BEGIN EXERCISE MATERIAL

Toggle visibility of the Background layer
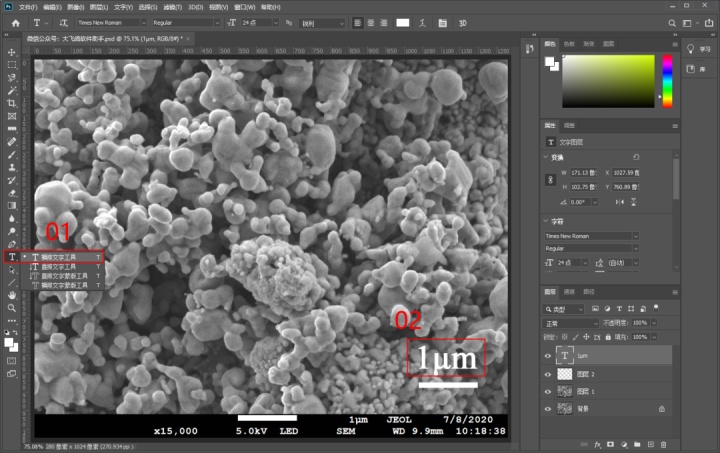The height and width of the screenshot is (453, 720). [547, 408]
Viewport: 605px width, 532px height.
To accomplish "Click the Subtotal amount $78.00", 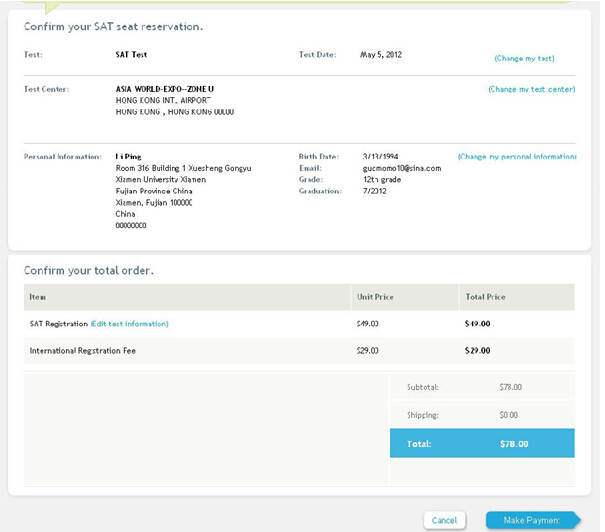I will pos(509,387).
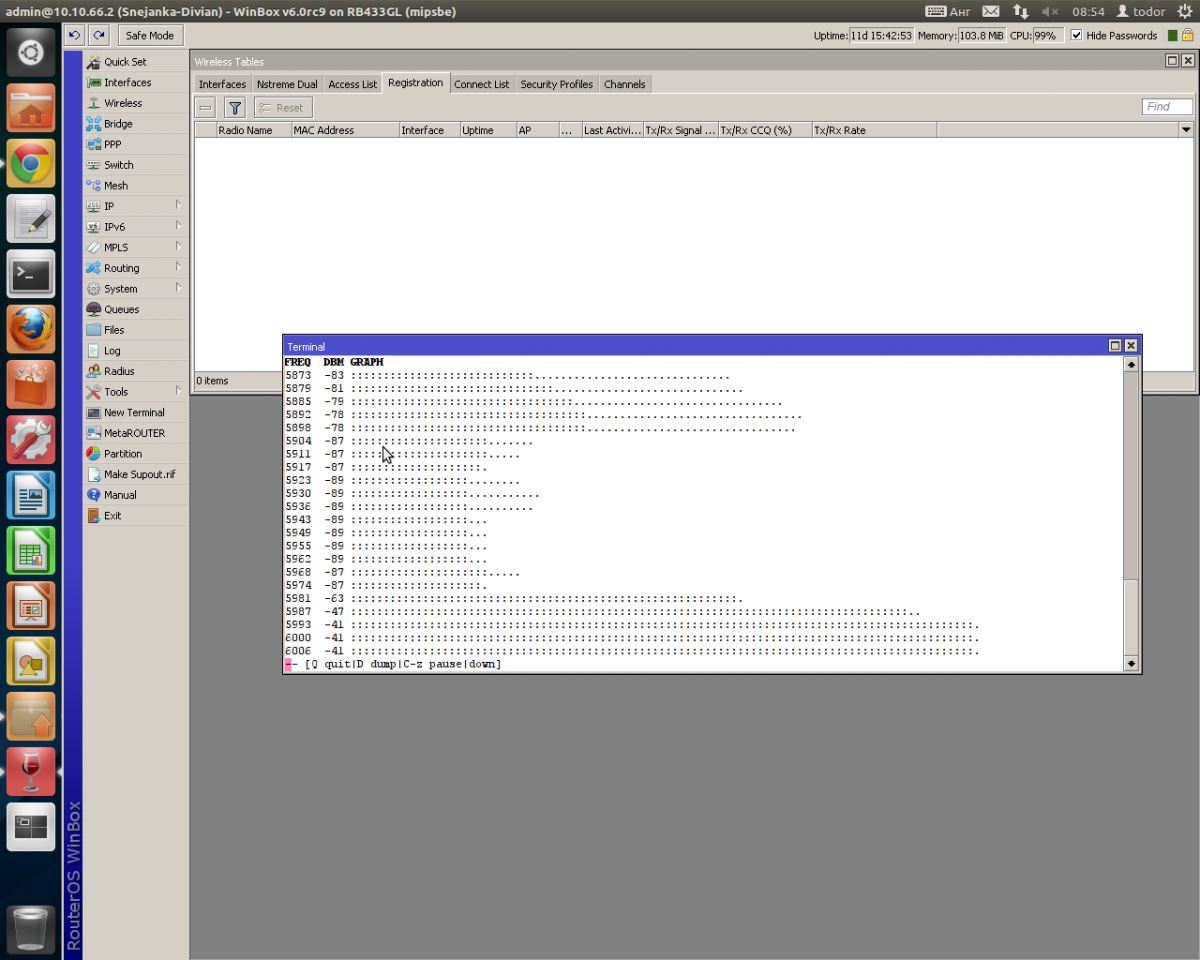1200x960 pixels.
Task: Click the Find input field
Action: tap(1167, 107)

END EXERCISE MATERIAL

# EXERCISE INSTRUCTIONS
An exact copy is needed of the lines from the start of the listing through the line with "Viewport: 605px width, 532px height.", both end lines included and pictures excluded.

# WRITTEN SOLUTION
Toggle visibility of the Background layer
The height and width of the screenshot is (453, 720). [547, 408]
Viewport: 605px width, 532px height.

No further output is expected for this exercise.